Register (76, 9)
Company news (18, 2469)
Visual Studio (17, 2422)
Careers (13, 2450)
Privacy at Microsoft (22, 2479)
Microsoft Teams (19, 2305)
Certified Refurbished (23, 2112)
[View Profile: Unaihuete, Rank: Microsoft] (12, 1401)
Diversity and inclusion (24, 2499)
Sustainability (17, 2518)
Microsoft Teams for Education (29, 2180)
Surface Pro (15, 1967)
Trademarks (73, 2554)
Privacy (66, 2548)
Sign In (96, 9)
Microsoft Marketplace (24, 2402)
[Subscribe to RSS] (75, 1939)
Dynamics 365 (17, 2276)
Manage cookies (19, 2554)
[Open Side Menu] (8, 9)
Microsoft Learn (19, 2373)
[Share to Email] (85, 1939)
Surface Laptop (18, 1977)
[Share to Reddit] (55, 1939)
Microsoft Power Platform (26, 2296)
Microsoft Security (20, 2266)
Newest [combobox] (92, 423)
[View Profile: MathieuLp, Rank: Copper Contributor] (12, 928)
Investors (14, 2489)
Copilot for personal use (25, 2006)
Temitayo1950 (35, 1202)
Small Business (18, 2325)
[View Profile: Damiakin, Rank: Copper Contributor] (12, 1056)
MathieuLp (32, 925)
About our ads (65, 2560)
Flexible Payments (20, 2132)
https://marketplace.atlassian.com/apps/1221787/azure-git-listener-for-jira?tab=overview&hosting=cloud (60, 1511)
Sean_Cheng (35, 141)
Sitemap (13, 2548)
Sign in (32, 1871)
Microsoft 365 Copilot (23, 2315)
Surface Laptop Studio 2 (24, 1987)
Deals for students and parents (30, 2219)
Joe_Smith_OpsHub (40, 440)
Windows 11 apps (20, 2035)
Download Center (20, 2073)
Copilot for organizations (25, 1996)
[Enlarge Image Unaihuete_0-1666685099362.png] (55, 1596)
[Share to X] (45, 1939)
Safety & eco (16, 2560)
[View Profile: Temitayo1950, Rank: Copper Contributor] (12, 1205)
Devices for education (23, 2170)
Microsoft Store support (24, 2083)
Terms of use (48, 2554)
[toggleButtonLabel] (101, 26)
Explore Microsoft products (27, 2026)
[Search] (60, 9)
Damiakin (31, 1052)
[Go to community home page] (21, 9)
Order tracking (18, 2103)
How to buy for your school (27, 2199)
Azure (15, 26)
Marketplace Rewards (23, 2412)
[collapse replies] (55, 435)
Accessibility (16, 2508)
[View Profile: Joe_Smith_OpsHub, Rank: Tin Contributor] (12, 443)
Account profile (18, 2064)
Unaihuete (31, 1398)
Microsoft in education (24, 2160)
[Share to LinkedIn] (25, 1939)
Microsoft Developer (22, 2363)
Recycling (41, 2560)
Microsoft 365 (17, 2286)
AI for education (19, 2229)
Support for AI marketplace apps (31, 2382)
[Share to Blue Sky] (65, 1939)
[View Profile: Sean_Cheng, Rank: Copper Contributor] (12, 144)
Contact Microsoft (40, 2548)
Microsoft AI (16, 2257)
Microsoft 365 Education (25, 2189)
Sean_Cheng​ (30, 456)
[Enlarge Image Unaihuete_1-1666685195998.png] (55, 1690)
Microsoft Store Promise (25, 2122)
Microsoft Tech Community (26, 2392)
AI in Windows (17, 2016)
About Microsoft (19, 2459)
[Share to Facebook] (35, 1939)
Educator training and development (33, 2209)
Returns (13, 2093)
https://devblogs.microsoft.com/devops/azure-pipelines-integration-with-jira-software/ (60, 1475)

________

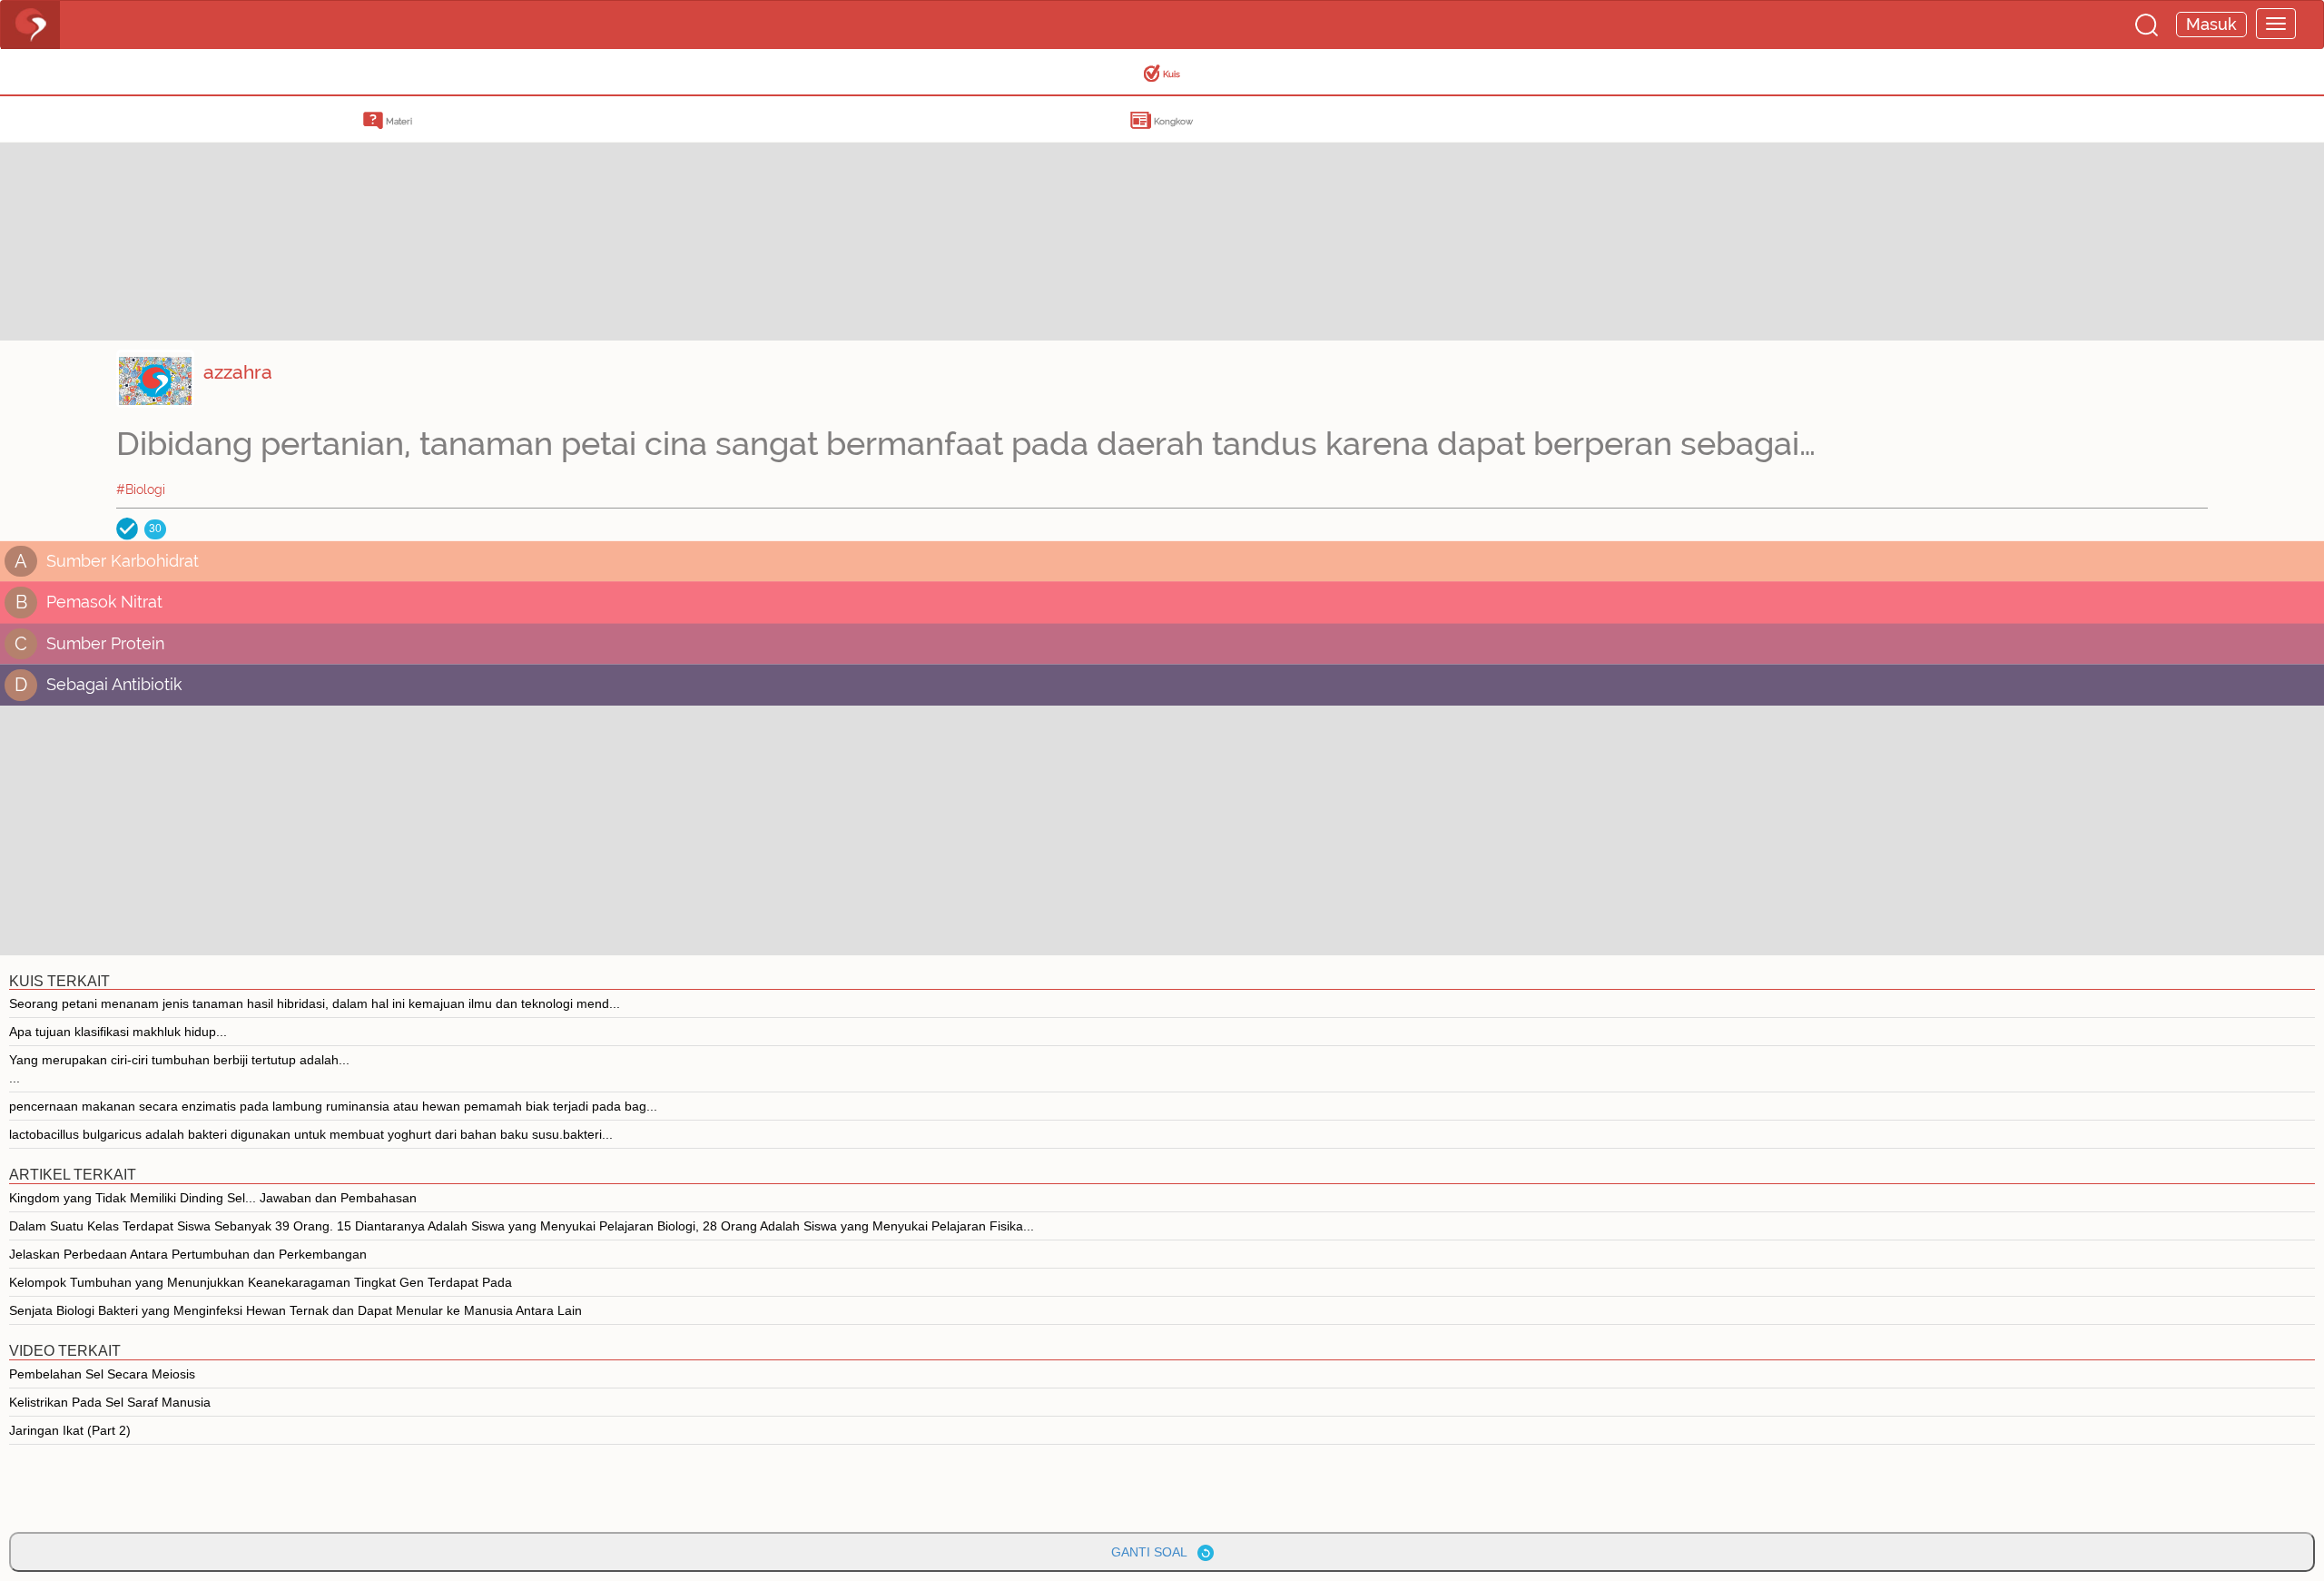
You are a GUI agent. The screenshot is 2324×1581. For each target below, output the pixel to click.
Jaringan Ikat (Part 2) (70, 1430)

________

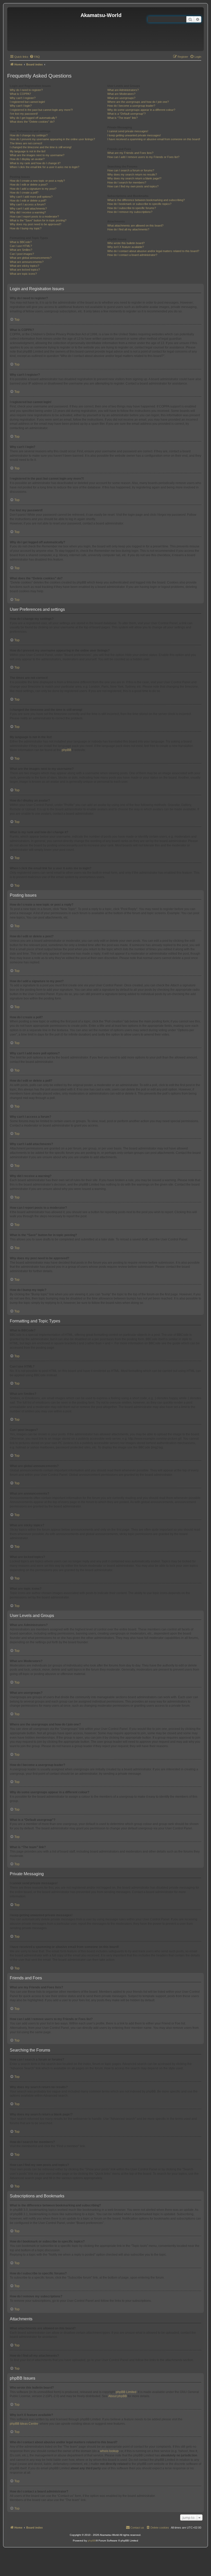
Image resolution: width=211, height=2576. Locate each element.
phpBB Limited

________

• Work instructions
Above are the records; copy each line from them that includes the string "Image".

• Solution
[Enlarge Image Unaihuete_0-1666685099362.png] (55, 1596)
[Enlarge Image Unaihuete_1-1666685195998.png] (55, 1690)
Image resolution: width=211, height=2576. Locate each element.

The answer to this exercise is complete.